Although many parrot species are decreasing in their native range, introduced parrot populations can be found in urban areas around the globe. We thus need to understand how they adapt to this novel environment and to assess the possibility of a range expansion that might threaten native species. We studied population growth, nest site requirements, as well as limiting factors like reproductive output and mortality of the only European population of Yellow-headed Parrots (Amazona oratrix) in the city of Stuttgart, southwest Germany, to assess the risk of a possible range expansion. Although offspring could be seen on a regular basis, parrot numbers hardly increased during the last 5 years (51 individuals in spring 2015, including 12 breeding pairs).
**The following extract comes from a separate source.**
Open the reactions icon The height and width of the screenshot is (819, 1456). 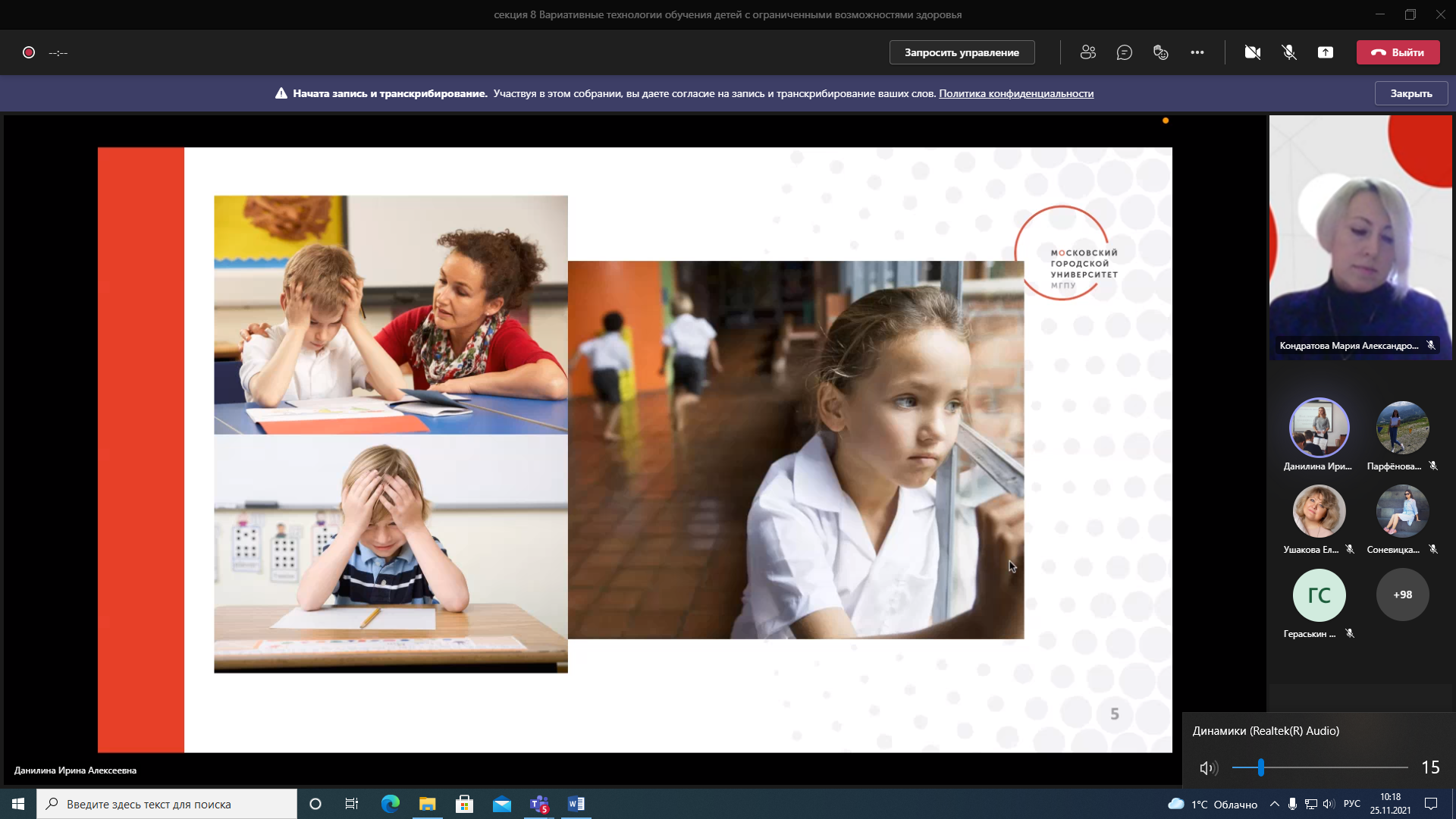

Ten accessible nest cavities were studied in detail: they were located exclusively in large, old London Plane (Platanus × acerifolia) trees in an area of less than 1 km2 in the city’s public parks and were at least 65 cm deep. Average reproductive output was 1.3 fledglings/pair, which is high in comparison to data from birds in their native range. Mortality, especially of young parrots, appears to be high due to risks in urban areas such as collisions with vehicles and windows and could partly explain slow population growth. This slow population growth in combination with the need for sufficiently large nest cavities may hinder a range expansion of this species in future years.